The game itself even acknowledges how dull the grinding process is! One of its drops are sim cards, which can be used to simulate a battle. Instead of actually replaying a completed battle, you can spend a sim card to get the rewards for beating it again with the touch of a button. You start out with a decent stack of sim cards, but of course they don’t last. The thing that compelled me to exit the game and write this post was running out and realizing I’d have to start properly grinding for my gear and credits from now on, a prospect that may drive me to quit the game altogether.

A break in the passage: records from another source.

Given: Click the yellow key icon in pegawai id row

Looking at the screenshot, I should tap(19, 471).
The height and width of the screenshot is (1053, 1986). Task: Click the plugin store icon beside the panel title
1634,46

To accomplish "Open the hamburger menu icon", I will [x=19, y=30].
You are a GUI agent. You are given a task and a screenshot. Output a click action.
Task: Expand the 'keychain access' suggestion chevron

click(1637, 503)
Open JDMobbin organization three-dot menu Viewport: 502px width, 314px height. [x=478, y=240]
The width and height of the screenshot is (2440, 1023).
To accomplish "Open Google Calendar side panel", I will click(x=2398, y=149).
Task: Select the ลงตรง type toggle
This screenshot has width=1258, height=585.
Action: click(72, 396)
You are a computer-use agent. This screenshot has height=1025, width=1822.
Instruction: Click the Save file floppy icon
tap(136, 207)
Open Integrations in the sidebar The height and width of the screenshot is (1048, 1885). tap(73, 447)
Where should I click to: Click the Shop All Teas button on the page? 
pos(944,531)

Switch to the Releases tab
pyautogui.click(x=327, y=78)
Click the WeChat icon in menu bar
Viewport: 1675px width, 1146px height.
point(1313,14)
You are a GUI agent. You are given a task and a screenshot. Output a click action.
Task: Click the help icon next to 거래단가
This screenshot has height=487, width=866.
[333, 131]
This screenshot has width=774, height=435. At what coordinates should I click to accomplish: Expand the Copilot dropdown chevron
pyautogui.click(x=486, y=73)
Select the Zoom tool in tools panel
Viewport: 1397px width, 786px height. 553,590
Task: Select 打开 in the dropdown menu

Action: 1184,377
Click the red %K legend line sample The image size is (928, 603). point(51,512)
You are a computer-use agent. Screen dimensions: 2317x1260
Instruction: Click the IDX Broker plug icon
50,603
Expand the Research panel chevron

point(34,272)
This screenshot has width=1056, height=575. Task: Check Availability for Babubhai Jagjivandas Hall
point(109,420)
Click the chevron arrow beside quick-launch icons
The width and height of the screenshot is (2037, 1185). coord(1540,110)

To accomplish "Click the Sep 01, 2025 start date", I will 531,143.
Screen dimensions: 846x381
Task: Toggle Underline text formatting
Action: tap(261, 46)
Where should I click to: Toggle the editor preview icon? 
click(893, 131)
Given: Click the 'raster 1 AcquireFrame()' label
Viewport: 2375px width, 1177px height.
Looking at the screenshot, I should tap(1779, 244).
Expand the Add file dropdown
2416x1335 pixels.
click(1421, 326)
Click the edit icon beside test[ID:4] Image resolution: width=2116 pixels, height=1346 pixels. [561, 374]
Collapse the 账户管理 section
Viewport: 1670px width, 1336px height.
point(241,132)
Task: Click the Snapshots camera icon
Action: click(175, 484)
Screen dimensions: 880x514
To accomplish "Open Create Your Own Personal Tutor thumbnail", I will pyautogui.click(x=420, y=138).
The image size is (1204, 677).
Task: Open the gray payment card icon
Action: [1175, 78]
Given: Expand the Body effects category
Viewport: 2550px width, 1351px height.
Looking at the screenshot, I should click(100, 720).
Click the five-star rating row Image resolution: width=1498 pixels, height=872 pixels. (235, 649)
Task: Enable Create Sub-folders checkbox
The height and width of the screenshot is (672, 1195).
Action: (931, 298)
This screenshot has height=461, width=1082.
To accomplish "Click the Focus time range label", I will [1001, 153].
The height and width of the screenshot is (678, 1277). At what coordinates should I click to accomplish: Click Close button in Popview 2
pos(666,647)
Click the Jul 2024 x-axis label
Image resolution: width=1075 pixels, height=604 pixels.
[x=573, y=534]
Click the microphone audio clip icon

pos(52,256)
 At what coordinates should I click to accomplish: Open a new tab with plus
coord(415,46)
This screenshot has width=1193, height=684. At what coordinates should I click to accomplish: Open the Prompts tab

The thing is, I’d have a lot of fun with this game if it didn’t cost literal hundreds of dollars to unlock everything. It might even have a lot of strategic depth. I don’t know, because I’m playing with a crippled party and catch only occasional glimpses of what other characters can do while shooting them in the face or sometimes as party allies (a means of adding a sixth character to your party from a random selection of other players’ strongest heroes, available only in PvE and a reasonably interesting way of getting players to avoid using the exact same party every time, except that my hero selection is so limited that I do that anyway because regardless of what allies are available to me I still have a total of six Light Side characters, one of which is clearly useless outside of a specialist build I’m nowhere near being able to run, and which seems like it would be kind of gimmicky even if I could).